Briefs of amici curiae urging affirmance were filed by Thomas W. Gleason and Herzl S. Eisenstadt for the International Longshoremen's Association, [444 U.S. 69, 71] AFL-CIO; and by Norman Leonard for the International Longshoremen's and Warehousemen's Union.
Dennis Lindsay and Robert Babcock filed a brief for Cargill, Inc., as amicus curiae. [444 U.S. 69, 71]
MR. JUSTICE POWELL delivered the opinion of the Court.
The question in this case is whether two workers were engaged in "maritime employment," as defined by 2 (3) of the Longshoremen's and Harbor Workers' Compensation Act, 44 Stat. 1425, as amended, 86 Stat. 1251, 33 U.S.C. 902 (3), when they sustained injuries for which they seek compensation.
On April 12, 1973, Diverson Ford accidentally struck the middle finger of his left hand with a hammer while working on a public dock in the Port of Beaumont, Tex. On the day of his injury, Ford was employed by the P. C. Pfeiffer Co. to fasten military vehicles onto railroad flatcars. The vehicles had been delivered to the port by ship a number of days before the accident, stored, and then loaded onto flatcars the day before. The flatcars would take the vehicles to their inland destination.
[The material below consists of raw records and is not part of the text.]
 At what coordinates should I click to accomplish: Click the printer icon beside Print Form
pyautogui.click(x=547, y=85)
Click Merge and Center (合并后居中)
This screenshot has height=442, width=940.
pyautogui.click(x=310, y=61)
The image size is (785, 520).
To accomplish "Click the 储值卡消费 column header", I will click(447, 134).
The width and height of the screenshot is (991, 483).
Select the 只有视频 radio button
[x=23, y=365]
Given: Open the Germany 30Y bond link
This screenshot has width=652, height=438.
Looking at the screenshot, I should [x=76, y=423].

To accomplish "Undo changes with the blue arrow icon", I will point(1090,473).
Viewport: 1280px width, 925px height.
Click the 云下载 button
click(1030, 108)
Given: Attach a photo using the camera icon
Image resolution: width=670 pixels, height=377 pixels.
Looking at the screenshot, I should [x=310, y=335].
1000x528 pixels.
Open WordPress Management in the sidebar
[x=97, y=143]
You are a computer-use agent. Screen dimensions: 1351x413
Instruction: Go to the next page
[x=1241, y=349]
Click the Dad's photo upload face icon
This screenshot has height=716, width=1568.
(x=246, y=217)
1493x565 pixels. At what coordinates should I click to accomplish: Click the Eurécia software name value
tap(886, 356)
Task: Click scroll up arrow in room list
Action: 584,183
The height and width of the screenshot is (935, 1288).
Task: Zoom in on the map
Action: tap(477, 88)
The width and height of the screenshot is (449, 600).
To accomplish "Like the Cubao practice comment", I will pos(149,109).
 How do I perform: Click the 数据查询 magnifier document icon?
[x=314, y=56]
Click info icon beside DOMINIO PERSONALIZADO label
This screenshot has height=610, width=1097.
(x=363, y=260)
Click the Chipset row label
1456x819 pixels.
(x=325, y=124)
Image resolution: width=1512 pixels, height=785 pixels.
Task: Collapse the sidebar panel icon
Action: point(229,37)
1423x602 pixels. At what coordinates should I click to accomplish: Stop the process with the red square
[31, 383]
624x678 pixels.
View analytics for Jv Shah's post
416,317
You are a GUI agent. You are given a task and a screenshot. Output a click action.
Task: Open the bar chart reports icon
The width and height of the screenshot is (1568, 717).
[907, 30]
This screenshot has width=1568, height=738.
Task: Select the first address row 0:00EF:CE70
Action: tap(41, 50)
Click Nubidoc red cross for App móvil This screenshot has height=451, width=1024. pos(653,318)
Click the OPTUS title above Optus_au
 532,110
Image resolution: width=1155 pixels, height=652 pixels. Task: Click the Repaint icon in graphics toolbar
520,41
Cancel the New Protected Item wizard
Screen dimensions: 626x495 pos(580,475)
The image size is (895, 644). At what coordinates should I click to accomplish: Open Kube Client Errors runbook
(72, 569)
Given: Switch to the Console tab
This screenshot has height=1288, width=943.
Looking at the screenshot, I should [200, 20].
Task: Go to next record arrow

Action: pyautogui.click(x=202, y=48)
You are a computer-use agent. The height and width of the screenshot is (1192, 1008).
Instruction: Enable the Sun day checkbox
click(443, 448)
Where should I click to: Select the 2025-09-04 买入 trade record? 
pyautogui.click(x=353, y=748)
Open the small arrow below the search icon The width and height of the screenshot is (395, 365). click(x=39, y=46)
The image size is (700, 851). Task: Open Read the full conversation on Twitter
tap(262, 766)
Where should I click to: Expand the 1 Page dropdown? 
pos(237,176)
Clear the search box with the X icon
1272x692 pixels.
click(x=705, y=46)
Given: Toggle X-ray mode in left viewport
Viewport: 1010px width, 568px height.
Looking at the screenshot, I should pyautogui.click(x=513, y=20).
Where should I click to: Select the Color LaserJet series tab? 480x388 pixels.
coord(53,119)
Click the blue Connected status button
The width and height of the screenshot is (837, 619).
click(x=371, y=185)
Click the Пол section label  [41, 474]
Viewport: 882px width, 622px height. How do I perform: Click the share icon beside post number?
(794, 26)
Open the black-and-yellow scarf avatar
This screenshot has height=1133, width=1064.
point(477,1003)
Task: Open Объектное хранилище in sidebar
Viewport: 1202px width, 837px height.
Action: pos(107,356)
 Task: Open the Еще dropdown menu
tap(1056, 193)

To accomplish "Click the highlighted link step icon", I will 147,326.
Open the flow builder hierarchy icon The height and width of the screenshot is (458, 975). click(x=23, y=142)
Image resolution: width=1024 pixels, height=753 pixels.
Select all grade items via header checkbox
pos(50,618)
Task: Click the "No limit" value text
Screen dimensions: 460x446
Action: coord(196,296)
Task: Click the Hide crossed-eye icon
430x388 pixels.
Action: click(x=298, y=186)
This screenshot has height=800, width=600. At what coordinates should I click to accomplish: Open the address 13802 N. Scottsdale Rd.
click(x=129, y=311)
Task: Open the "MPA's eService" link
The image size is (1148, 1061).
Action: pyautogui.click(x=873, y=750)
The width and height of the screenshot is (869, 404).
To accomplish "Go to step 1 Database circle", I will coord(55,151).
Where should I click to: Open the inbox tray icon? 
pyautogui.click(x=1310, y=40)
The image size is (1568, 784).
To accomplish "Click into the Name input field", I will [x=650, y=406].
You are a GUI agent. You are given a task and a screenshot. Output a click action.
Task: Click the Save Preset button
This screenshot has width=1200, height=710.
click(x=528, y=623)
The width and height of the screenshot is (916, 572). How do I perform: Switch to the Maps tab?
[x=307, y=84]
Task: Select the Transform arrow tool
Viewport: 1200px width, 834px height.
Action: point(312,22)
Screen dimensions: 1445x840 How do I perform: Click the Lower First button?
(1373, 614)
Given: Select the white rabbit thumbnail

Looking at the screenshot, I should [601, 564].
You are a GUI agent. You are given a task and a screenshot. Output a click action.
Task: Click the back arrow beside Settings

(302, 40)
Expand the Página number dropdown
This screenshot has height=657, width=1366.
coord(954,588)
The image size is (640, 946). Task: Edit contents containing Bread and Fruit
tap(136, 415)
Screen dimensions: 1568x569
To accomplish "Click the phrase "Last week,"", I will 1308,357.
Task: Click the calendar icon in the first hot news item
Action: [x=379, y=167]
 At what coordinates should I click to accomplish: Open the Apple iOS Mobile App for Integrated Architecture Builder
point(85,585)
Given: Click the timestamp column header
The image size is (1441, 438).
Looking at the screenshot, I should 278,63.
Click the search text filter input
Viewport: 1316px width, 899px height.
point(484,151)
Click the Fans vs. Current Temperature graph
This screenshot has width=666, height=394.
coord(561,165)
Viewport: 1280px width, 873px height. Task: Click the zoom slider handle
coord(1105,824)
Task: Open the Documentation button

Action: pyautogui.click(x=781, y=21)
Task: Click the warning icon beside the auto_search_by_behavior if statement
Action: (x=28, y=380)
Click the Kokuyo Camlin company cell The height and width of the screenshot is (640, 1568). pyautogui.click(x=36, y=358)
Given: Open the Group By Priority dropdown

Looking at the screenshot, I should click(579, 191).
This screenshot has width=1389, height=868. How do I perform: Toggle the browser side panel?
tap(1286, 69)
Ford was working out of the warehousemen's local on the day of the accident. Agreements between employers, the warehousemen's union, and the longshoremen's union limit the tasks that warehousemen may perform in the Port of Beaumont. Warehousemen may not move cargo directly from a vessel either to a point of rest in storage or to a railroad car. Nor may they move cargo from a shoreside point of rest directly onto a vessel. These jobs are reserved for longshoremen. App. 10-11.
On May 2, 1973, Will Bryant was injured while unloading a bale of cotton from a dray wagon into a pier warehouse. Bryant was working as a cotton header for the Ayers Steamship Co. in the Port of Galveston, Tex. Cotton arrives at the port from inland shippers and enters storage in cotton [444 U.S. 69, 72] compress-warehouses. The cotton then goes by dray wagon to pier warehouses where a driver and two cotton headers unload and store it. Longshoremen later move the cotton from the pier warehouses onto ships.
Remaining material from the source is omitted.